▶ _SHORT EXERCISE_
Carry over everything in the data from the line containing "The height and width of the screenshot is (1691, 800)." down to the end, requests included, with -35 added to every coordinate in the answers.

▶ _MATERIAL PROVIDED_
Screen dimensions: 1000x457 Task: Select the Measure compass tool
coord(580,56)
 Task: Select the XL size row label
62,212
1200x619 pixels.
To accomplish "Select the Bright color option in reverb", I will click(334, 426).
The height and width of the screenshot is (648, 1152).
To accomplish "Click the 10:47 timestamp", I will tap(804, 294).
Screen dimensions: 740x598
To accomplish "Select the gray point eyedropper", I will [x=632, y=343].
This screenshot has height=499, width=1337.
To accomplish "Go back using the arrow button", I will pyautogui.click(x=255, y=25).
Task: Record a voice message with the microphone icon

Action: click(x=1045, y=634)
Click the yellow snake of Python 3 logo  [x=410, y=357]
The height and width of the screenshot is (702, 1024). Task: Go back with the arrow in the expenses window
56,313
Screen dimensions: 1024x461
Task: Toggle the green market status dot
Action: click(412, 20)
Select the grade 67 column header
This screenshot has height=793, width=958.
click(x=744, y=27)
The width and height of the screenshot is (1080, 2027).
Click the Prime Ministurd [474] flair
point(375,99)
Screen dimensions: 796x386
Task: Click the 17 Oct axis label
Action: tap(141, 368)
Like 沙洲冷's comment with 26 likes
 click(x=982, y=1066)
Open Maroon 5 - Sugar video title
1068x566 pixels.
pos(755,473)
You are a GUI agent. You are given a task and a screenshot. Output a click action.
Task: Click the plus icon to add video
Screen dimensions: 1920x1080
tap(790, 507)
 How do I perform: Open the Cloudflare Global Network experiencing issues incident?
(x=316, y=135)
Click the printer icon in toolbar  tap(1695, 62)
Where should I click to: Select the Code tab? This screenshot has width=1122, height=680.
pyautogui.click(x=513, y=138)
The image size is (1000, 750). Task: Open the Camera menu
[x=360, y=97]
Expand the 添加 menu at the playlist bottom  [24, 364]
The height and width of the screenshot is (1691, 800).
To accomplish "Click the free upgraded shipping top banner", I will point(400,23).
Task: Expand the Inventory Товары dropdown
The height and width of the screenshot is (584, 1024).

▶ _TASK ANSWER_
The height and width of the screenshot is (1691, 800).
To accomplish "Click the free upgraded shipping top banner", I will point(365,-12).
Task: Expand the Inventory Товары dropdown
The height and width of the screenshot is (584, 1024).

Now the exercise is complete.